2. Appellant argues that he presented evidence of Rebel's negligence per se in failing to repair and keep proper records. This argument fails for the reason stated in Division 1.
3. Appellant contends that a jury question existed as to the status of the inspector who performed the July 13, 1973, annual inspection. In order for Rebel to be liable for the negligent acts of its alleged agent, there must be breach of a duty owed by the inspector to appellant. As held above, no such duty existed. Therefore. this argument is without merit.

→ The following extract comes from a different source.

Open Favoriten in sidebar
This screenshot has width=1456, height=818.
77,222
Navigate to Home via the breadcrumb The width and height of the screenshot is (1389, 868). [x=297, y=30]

4. As appellant has failed to show that he was within the class of persons protected under the Federal Aviation Regulations, it was not error for the trial court to exclude *114 from evidence the depositions of Vernon D. Haynes, an FAA inspector, and Charles Nichols, Jr., president of Aviation. Haynes' deposition only shows the damages he found after appellant suspected his plane was unairworthy and Nichols' deposition only shows circumstances surrounding his purchase of the airplane from Rebel and his sale of the aircraft to Tanner.
The trial court did not err in granting appellee's motion for a directed verdict, as the record fails to disclose any material issue for jury resolution. Deroller v. Powell, 144 Ga. App. 585 (241 SE2d 469) (1978).
Judgment affirmed. Smith and Banke, JJ., concur.